Any regular repeating rhythm will become pitch if sped up, but it is easiest to demonstrate with a simple pulse. And a pulse is best described really as a rhythm rather than a tempo.
@@DavidBennettPiano Yes, pulse is a rhythm, but tempo of it is what makes the pitch, and not the rhythmic pattern of it. Changing the rhytmic pattern would modulate the timbre... (but whatever, even with the imprecise word, the demonstration shows clearly what you meant...
This gets even more crazy once you realize: harmony = rhythm = pitch 🤫😌 every harmony creates its own rhythm by the individual tension that comes from the single Frequencies within the harmony, the frequency ratio so to speak.
That's how/why DJs and other musicians use similar techniques to take a sound and make it into a build up to a beat drop.

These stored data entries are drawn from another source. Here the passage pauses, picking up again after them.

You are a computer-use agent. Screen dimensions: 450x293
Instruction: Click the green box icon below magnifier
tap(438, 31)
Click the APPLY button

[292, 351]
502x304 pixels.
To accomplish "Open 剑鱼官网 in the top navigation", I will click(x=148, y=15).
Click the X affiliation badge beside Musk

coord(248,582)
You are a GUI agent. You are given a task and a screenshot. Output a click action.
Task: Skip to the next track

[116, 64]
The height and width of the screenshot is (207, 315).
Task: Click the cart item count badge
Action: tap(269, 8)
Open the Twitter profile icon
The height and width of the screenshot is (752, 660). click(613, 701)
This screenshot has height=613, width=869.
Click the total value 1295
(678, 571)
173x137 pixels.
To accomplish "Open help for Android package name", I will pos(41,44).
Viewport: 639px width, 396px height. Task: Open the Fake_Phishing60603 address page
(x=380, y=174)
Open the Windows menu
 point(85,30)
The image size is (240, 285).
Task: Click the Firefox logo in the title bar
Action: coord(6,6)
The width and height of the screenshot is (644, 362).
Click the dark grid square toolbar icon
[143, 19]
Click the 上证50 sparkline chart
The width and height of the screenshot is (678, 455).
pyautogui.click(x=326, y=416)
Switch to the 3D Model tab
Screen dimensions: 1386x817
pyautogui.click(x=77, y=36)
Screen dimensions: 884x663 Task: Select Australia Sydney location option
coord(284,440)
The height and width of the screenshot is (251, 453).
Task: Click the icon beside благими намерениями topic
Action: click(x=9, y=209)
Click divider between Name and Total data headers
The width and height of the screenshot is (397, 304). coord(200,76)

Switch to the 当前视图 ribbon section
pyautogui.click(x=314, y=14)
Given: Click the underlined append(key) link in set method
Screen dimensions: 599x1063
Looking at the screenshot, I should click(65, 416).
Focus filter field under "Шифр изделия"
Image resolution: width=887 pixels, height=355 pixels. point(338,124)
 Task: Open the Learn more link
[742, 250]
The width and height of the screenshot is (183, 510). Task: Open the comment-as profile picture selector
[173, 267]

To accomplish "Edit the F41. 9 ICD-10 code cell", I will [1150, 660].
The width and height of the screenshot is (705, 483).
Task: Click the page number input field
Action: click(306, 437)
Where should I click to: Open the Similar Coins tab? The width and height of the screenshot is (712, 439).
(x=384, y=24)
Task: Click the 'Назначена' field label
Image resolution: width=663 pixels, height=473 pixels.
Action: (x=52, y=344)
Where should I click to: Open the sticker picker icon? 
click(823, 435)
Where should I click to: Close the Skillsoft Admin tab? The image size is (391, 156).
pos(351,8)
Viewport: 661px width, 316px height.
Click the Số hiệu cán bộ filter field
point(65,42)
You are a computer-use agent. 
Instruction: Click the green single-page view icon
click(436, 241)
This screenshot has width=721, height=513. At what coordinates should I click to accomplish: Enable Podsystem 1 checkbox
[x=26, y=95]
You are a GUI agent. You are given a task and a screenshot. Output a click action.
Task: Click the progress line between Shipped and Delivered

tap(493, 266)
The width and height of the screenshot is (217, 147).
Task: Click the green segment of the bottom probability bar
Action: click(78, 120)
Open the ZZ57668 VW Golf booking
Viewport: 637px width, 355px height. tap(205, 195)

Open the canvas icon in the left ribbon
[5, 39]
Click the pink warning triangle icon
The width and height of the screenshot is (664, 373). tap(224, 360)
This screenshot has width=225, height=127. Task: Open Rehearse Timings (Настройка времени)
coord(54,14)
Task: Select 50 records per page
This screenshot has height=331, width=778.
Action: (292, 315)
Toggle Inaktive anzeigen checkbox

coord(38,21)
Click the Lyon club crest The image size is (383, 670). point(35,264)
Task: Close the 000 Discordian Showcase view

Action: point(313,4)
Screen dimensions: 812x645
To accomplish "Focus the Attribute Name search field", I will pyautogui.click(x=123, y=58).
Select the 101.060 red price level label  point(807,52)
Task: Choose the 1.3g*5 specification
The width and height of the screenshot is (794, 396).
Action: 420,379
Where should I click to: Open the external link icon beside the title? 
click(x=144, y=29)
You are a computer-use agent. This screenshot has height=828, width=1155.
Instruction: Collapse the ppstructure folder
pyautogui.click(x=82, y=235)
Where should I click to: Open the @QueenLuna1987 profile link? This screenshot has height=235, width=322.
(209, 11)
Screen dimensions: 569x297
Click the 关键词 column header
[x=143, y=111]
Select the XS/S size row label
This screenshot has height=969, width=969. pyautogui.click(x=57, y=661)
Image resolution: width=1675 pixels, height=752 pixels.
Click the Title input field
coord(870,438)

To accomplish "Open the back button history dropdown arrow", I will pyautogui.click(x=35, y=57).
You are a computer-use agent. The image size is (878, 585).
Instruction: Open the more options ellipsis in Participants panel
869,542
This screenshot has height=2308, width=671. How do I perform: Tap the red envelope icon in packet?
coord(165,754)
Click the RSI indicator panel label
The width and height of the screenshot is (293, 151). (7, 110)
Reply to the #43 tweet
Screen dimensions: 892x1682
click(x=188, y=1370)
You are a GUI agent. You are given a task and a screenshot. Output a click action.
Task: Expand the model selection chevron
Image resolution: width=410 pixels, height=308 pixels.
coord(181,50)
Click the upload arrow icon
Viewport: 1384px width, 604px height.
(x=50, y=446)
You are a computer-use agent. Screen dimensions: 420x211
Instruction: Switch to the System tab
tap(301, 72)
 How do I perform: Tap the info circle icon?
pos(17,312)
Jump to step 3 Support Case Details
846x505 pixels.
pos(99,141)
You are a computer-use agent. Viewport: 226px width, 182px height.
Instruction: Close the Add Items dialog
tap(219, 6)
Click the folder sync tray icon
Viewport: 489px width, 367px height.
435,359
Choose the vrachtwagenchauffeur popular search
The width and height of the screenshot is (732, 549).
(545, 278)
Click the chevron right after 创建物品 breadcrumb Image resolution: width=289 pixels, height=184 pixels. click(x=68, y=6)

It's a cool technique....they take a sample, then loop the last sound from 1/4 notes up to 1/64th notes or faster, then add a small break...drop the beat. 👍
This is completely wrong... A few reasons: rythm is neither always represented by pure notes themselves, nor constituted by bits equally distanced (hence characterised by a frequency). The other way is also wrong: under 20 Hz, the human ear does not hear "a pitch".
Any rhythm played at a high enough tempo becomes a tone. Any tone slowed down enough becomes a rhythm. It's technically wrong in that tempo = pitch, not rhythm = pitch, but that's not *completely* wrong.